The repeat of the duel against Egypt – at the end of March in the third round of the World Cup qualification – was only decided on penalties. And again it was the nerve-racking Mané who put the last penalty in the net and thus secured Senegal’s World Cup ticket to Qatar. At the end of July, Mané was named Africa’s footballer of the year for the second time since 2019. At that time, the 30-year-old had already switched from Liverpool FC to German record champions FC Bayern for a transfer fee of more than 30 million euros.

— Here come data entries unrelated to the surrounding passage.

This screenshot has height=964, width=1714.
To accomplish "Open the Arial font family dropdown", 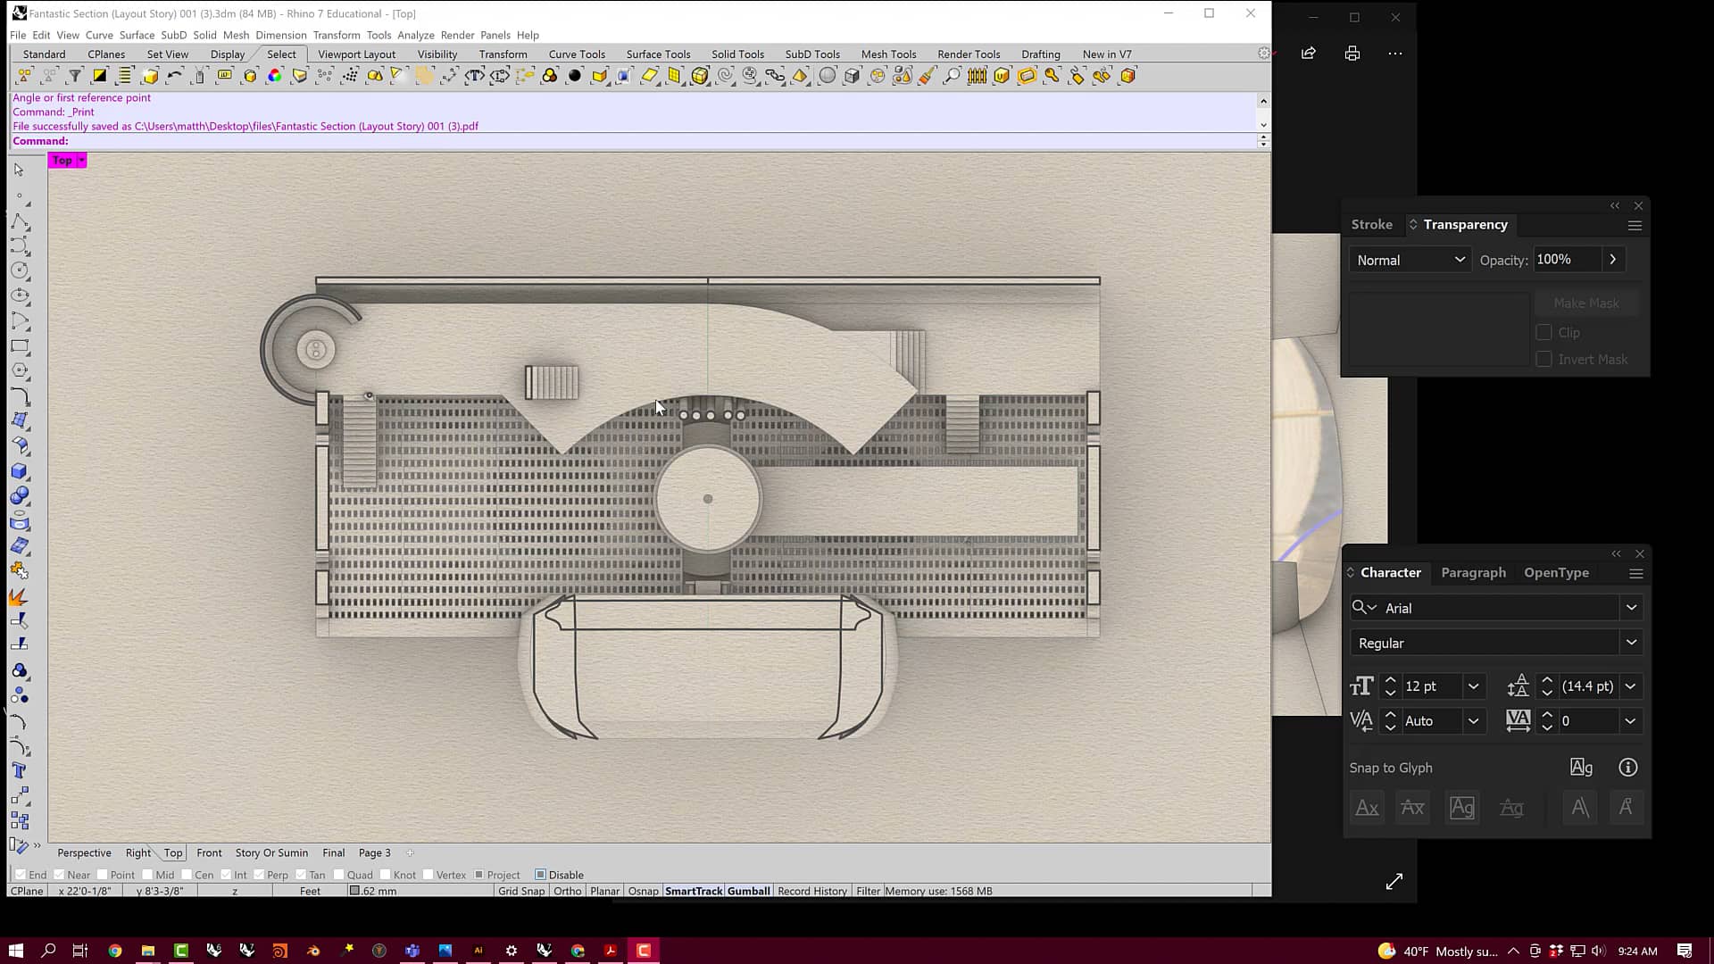I will click(x=1632, y=608).
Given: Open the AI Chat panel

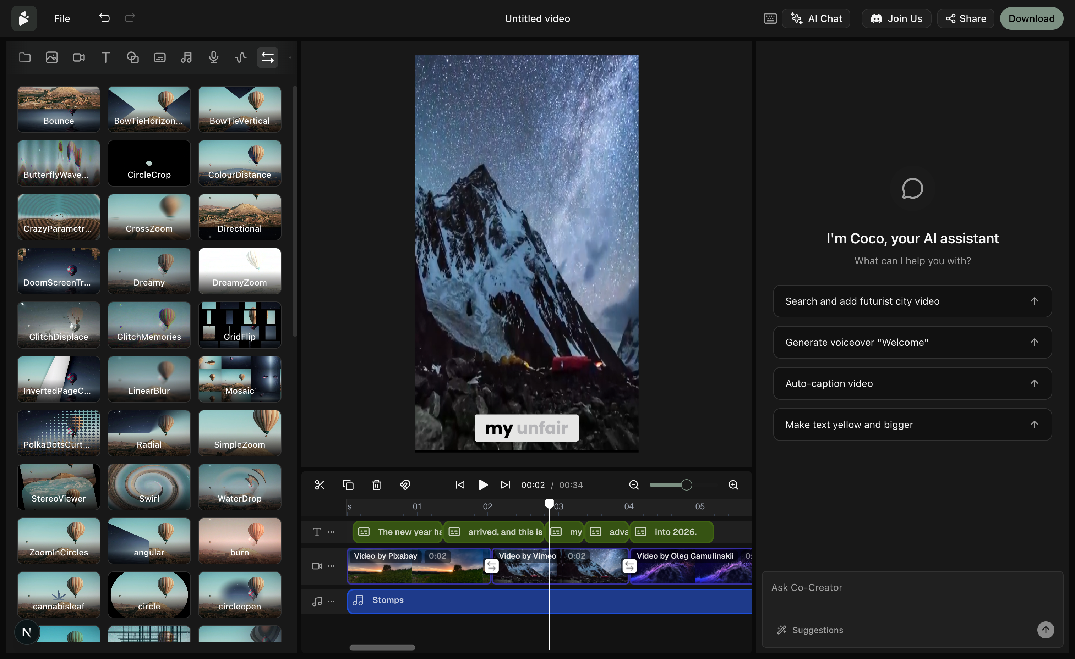Looking at the screenshot, I should pyautogui.click(x=816, y=18).
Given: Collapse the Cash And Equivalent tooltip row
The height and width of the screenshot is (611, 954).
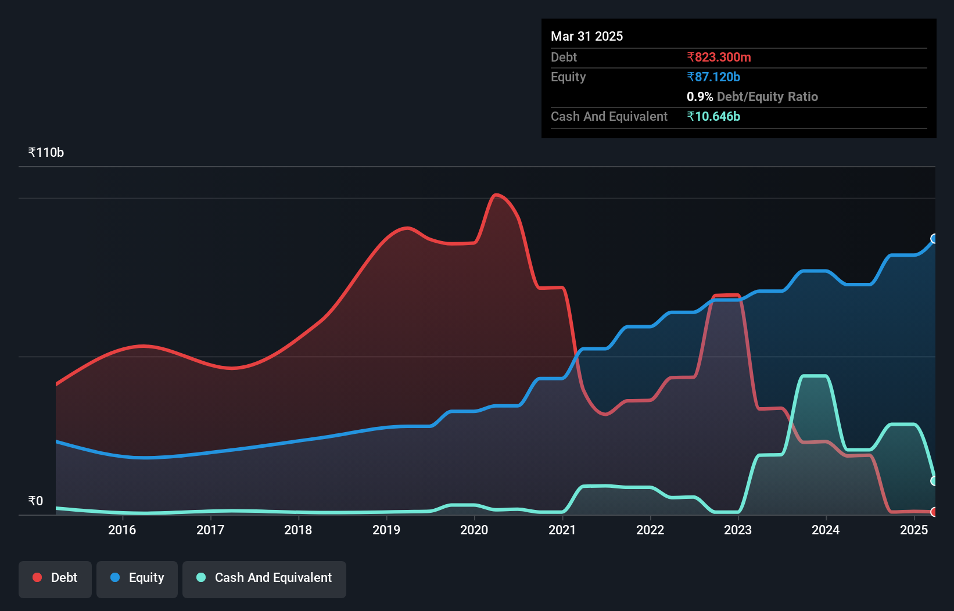Looking at the screenshot, I should tap(609, 116).
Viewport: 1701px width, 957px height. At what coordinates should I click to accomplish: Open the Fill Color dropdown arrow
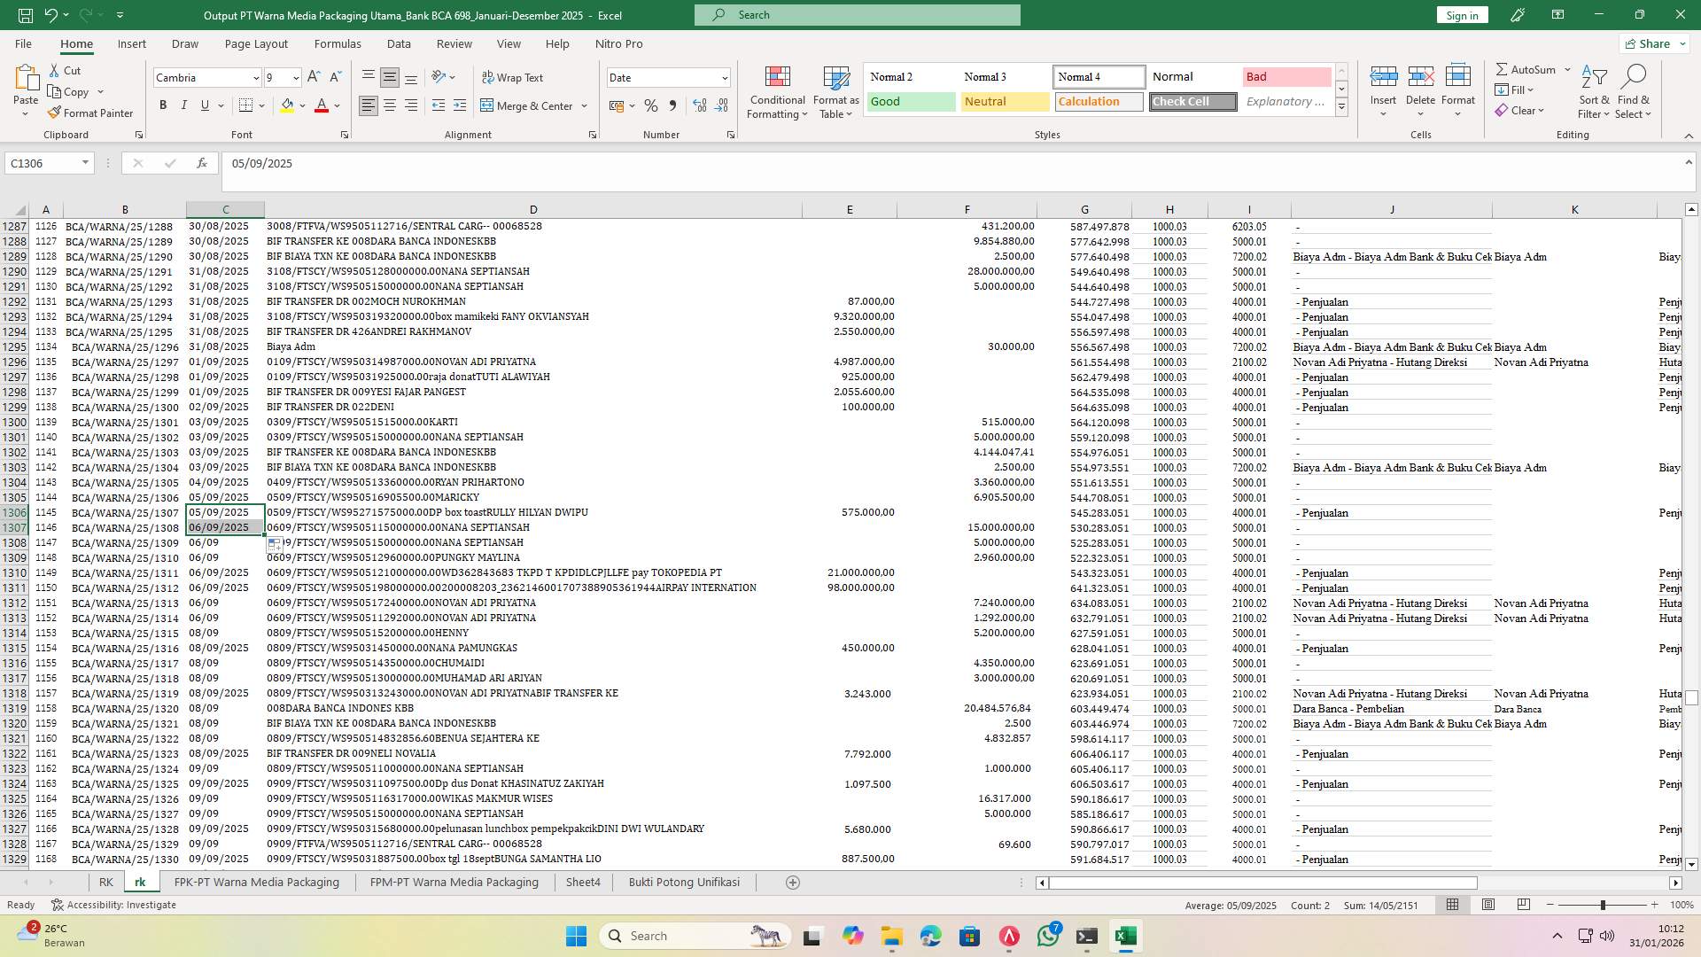pos(300,105)
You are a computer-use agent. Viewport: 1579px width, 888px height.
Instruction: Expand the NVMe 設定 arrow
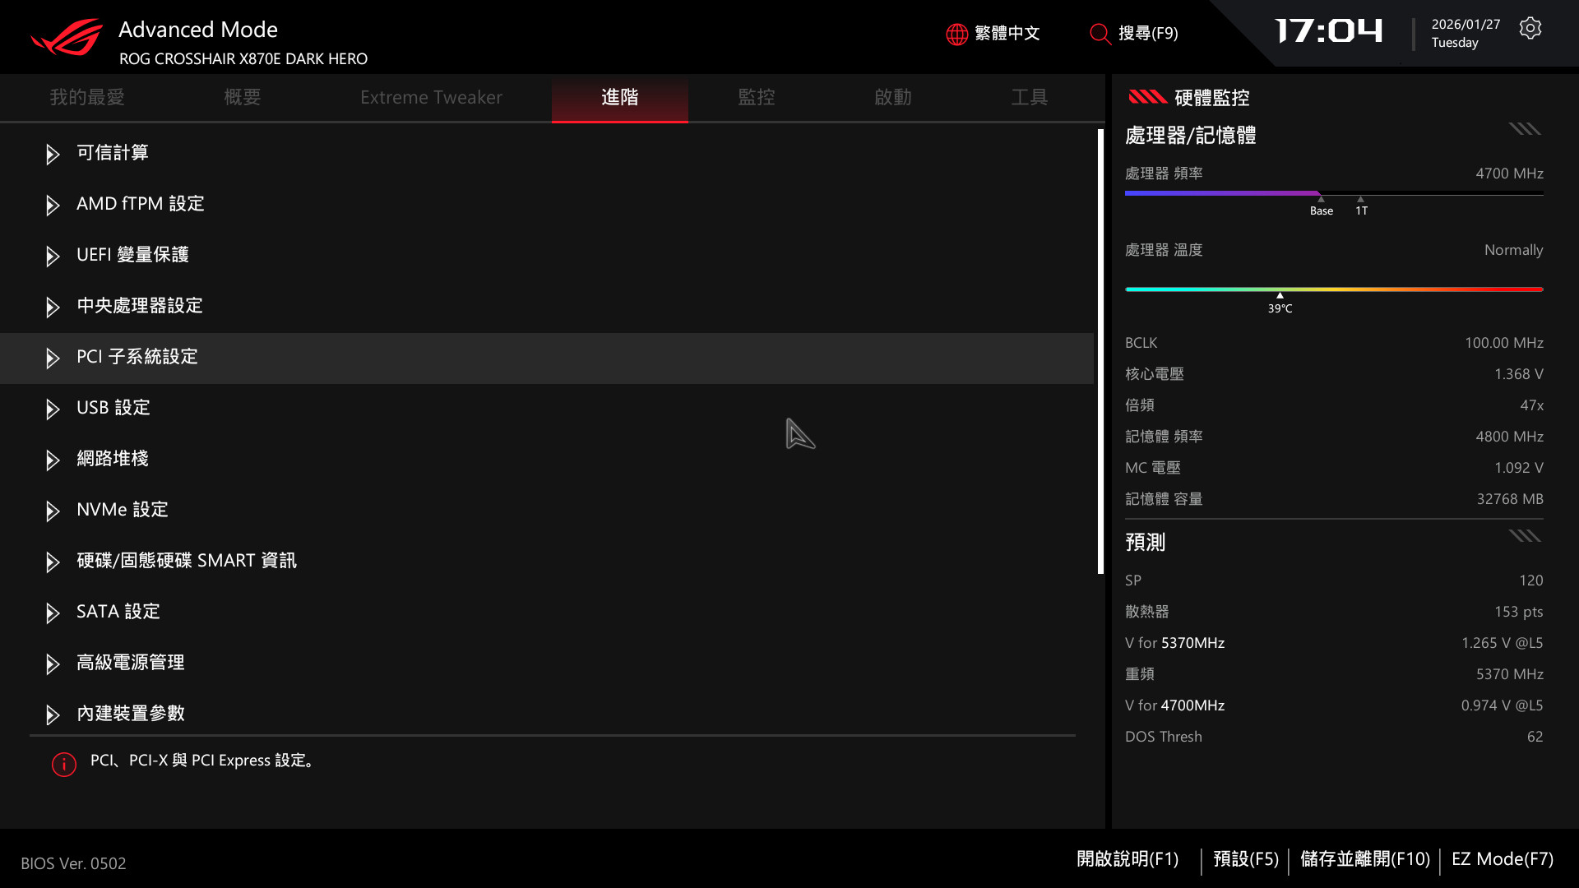click(x=53, y=511)
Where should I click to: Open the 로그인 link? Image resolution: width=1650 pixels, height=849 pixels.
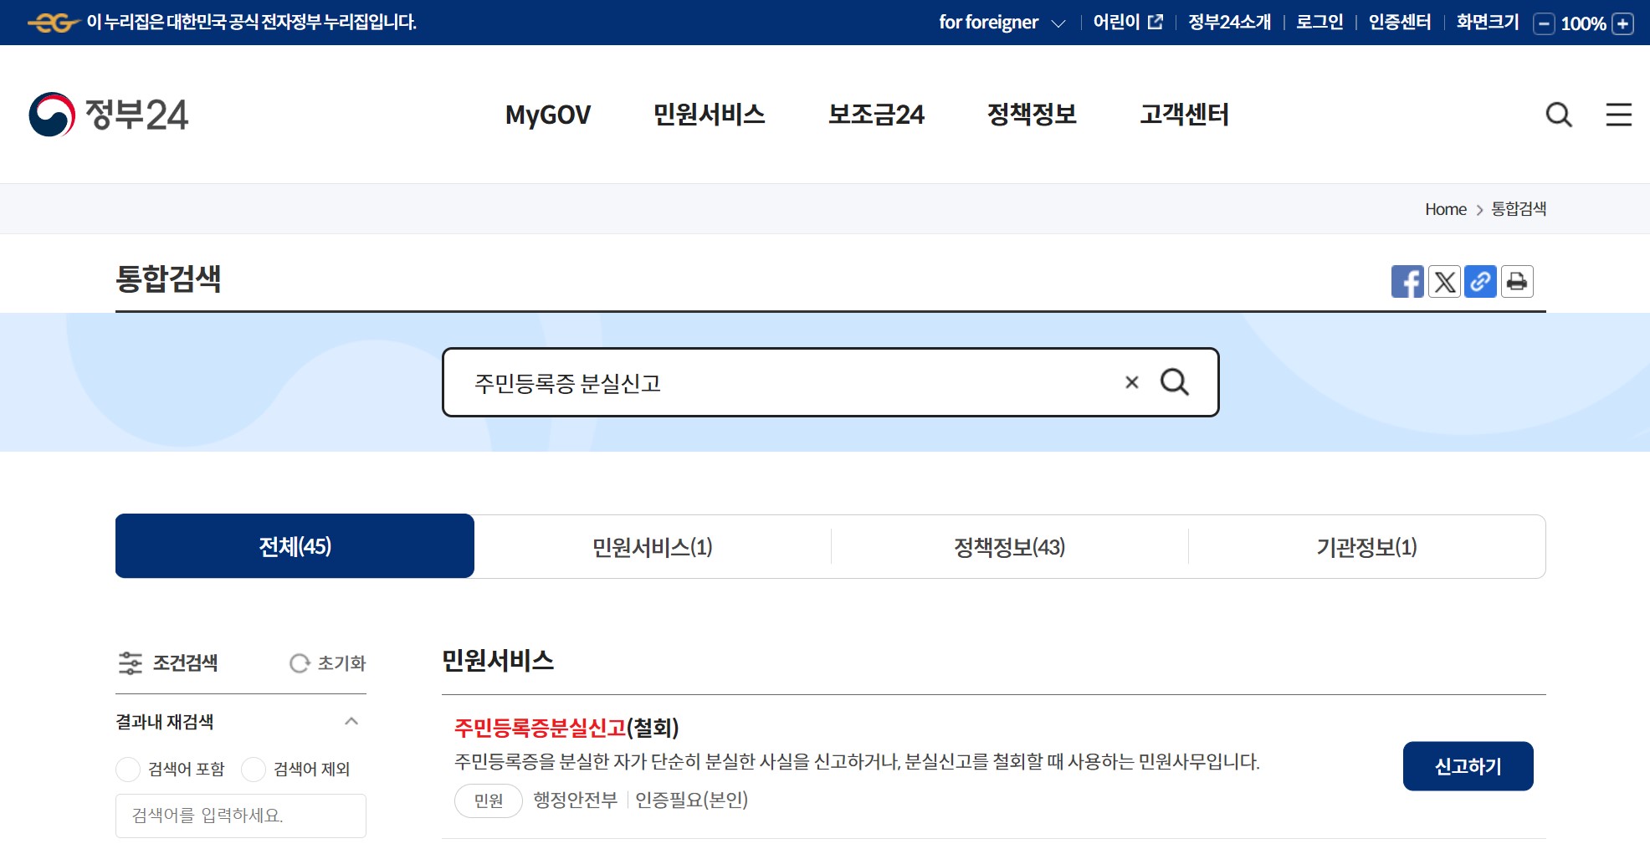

The recent successes have not gone to their heads, either Mané or the Senegal national team, Abdoulaye Thiam, a journalist with the Senegalese newspaper Sud Quotidien, told DW. “One of the team’s greatest strengths is the humility embodied by Sadio Mané. He’s a star but always keeps a level head.”
Senegal’s ex-star Diouf, twice Africa’s footballer of the year, is enthusiastic about Mané and sees parallels to his own role: “The greatest thing we have in common is our love for our country. We want to make the population happy. We want role models for them young generation. It’s not just about talent, it’s a matter of the heart.”
Semi-finals, finals, titles?
After reaching the quarter-finals of the 2002 World Cup, a dry spell followed: the Senegalese team failed to qualify for the World Cup three times in a row. It took almost two decades to build up a powerful team again. Before the World Cup in Qatar, Senegal is in 18th place in the FIFA World Cup rankings, making it the best-placed African country in the past four years.
“We want to prove to the world that we are capable of reaching the semi-finals or the final or even winning the World Cup,” Augustin Senghor, president of the Senegalese Football Association, told DW. “If any African country can have this mission, it’s Senegal.”
This article was transcribed from English by Stefan Nestler.